### [LISTED RECORDS]

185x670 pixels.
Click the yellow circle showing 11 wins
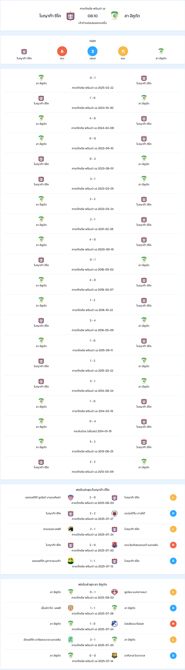[123, 51]
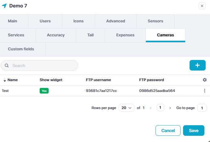
Task: Select page 1 in pagination
Action: (x=160, y=108)
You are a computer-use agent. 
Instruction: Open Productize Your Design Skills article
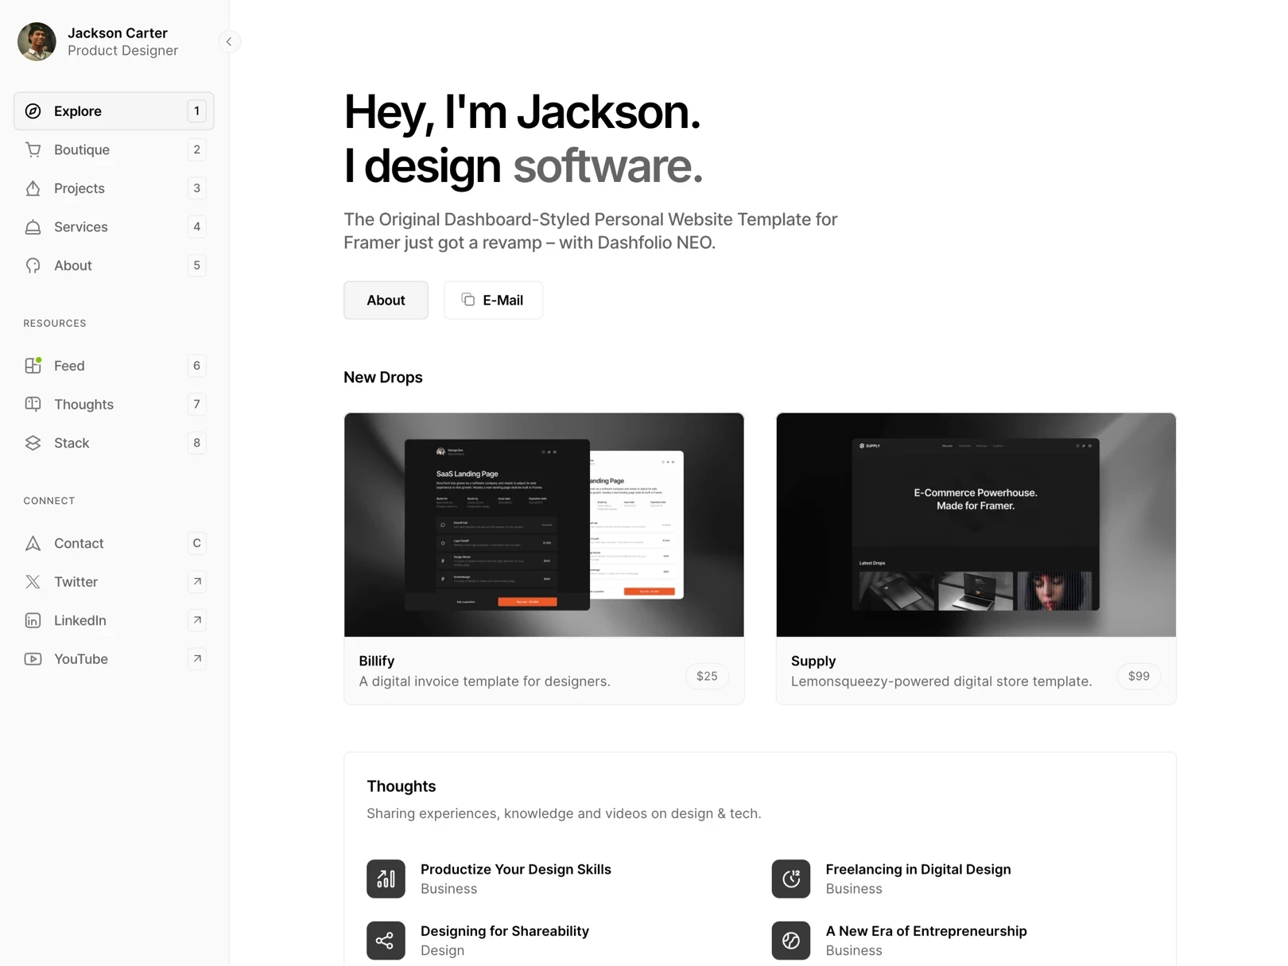[x=515, y=870]
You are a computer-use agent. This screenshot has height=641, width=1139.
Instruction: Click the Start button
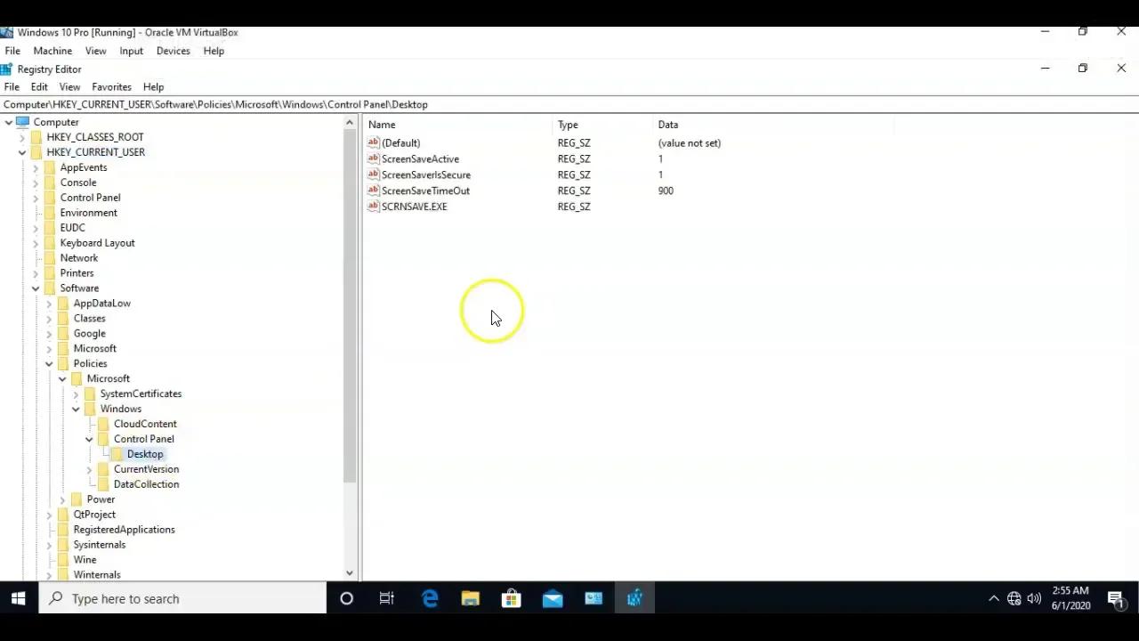click(x=18, y=598)
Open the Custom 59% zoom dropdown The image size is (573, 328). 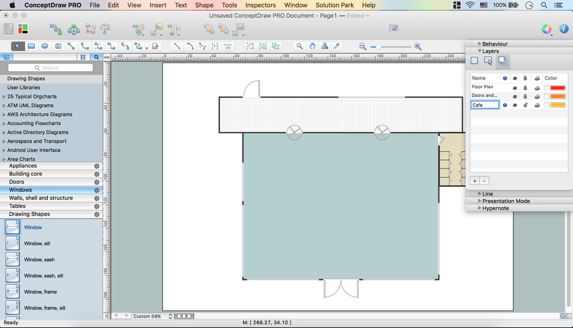(151, 317)
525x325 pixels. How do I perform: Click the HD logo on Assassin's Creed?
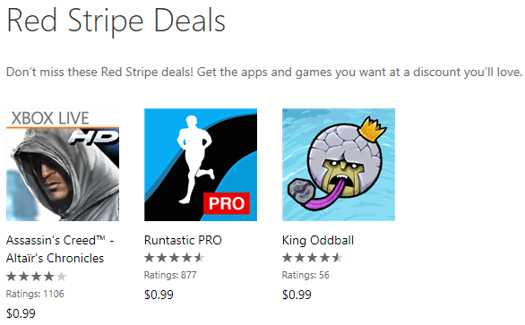click(x=94, y=138)
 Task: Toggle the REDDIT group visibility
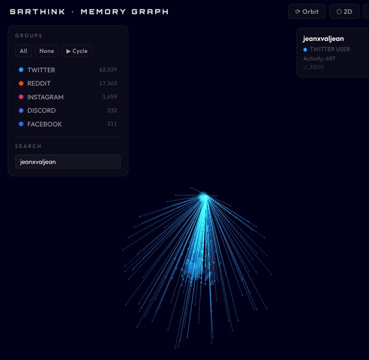pyautogui.click(x=39, y=84)
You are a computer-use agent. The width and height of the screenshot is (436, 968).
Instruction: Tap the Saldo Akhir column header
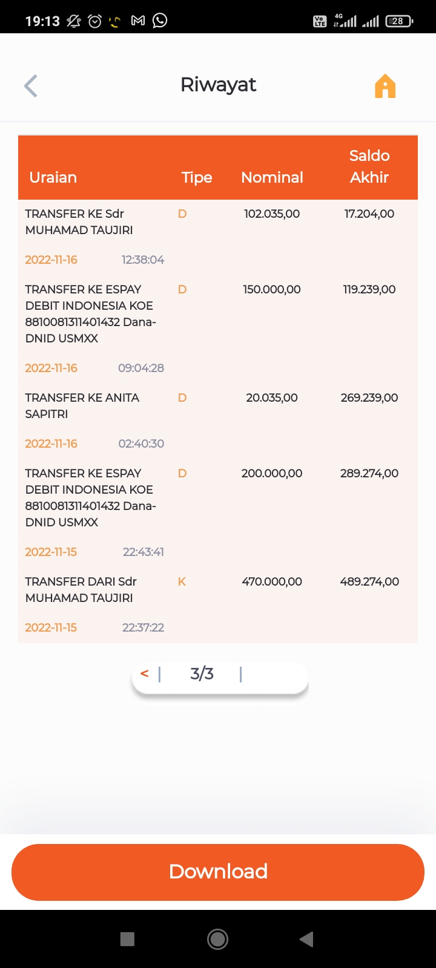tap(369, 166)
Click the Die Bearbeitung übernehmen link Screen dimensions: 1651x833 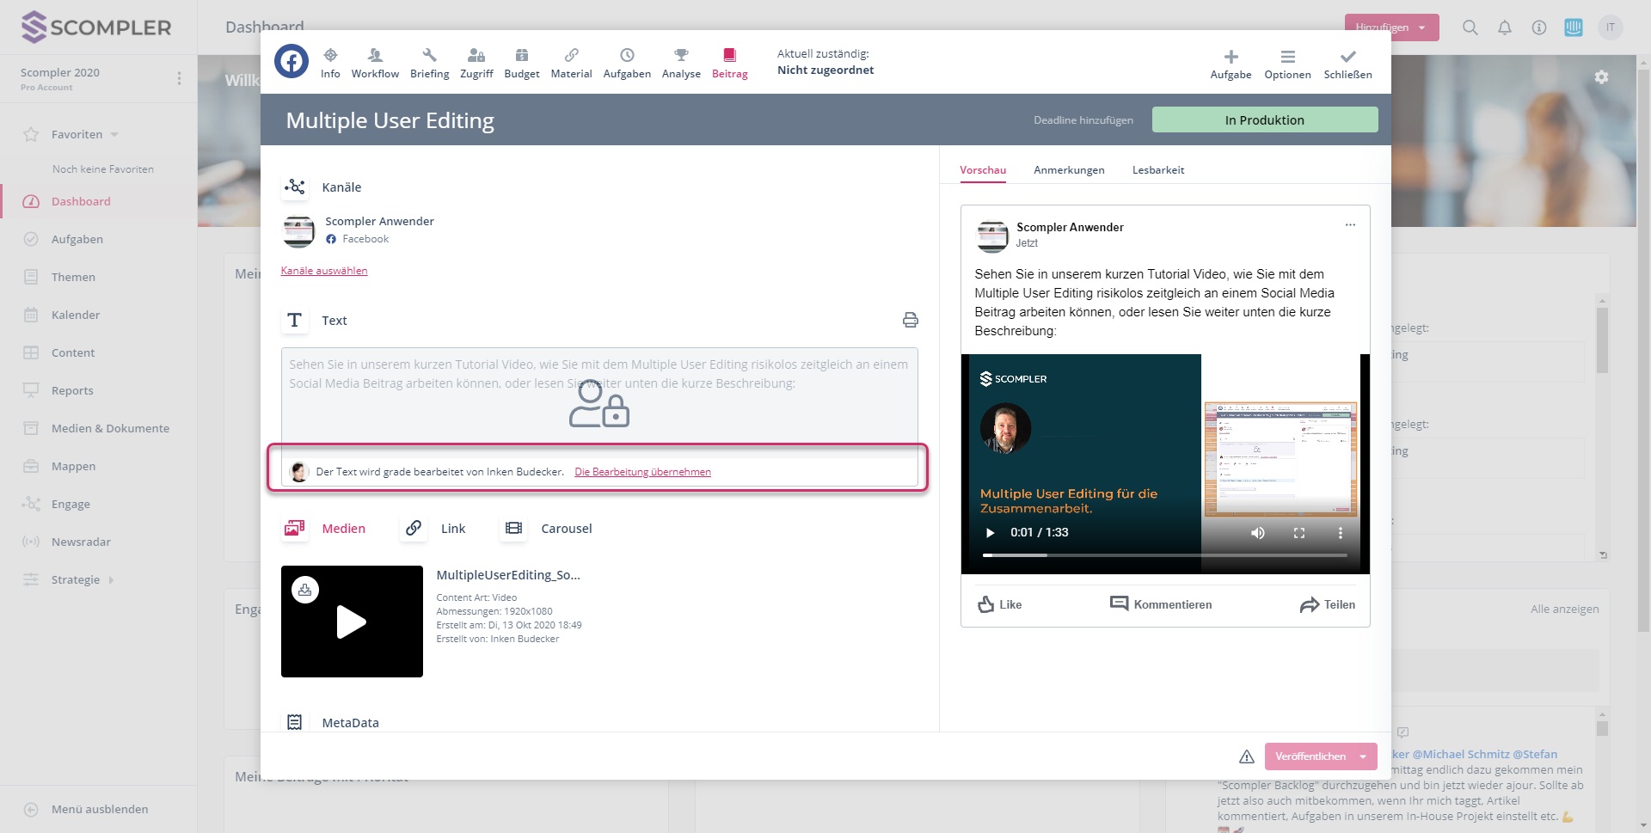click(x=642, y=472)
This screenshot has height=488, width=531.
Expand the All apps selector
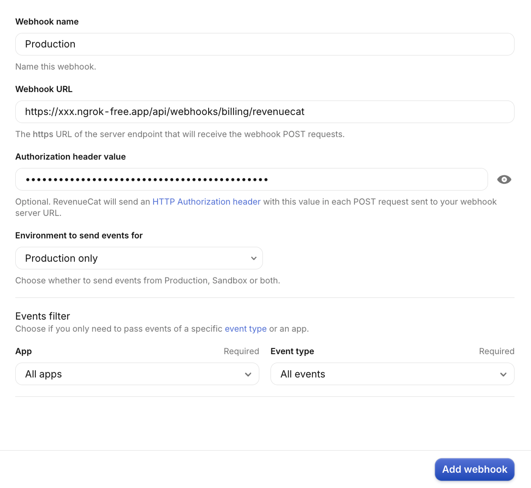(137, 374)
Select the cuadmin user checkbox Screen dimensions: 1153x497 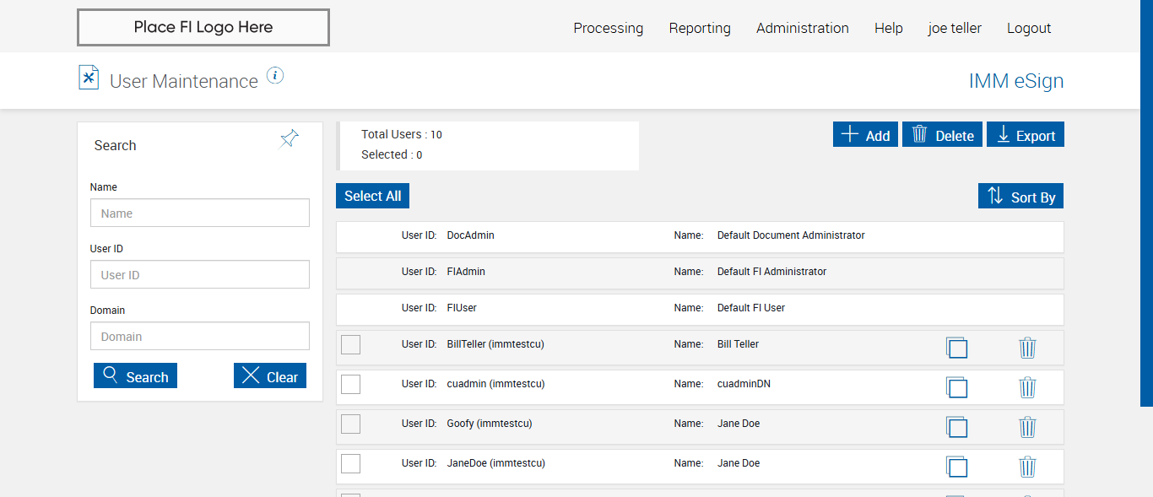click(350, 384)
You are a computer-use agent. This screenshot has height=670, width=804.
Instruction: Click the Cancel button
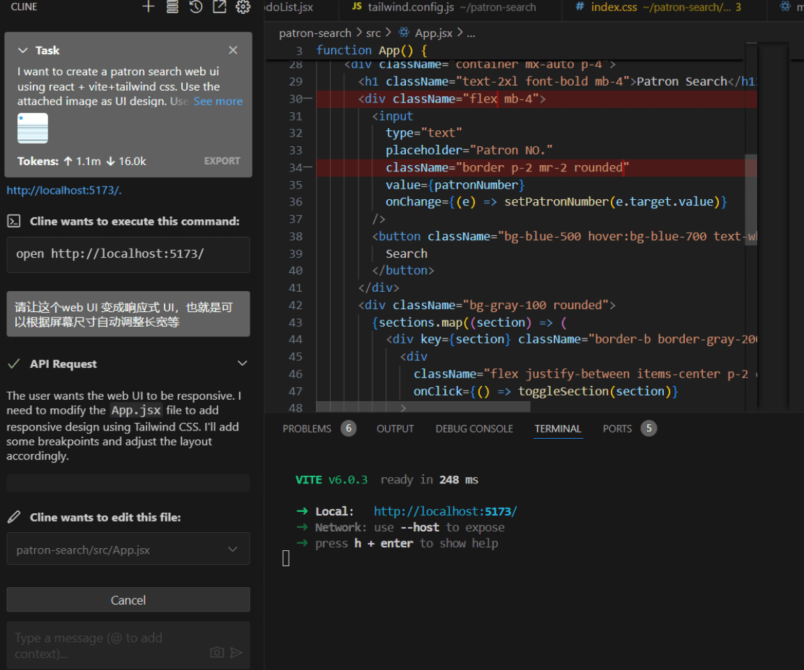128,600
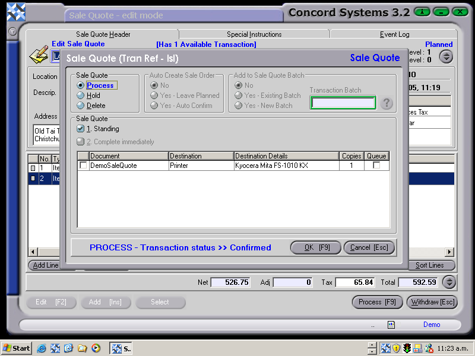Click inside the Transaction Batch input field
This screenshot has width=475, height=356.
(x=343, y=103)
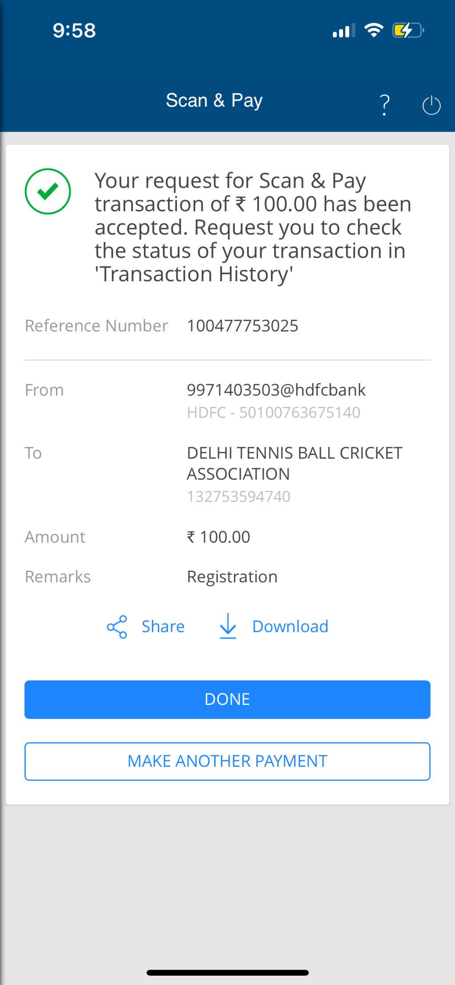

### [INSTRUCTIONS FOR THE TASK]
Across the entries, each line containing the word "agent" is to be counted once; the total alone is to be given.

### [SOLUTION FOR THIS PROBLEM]
4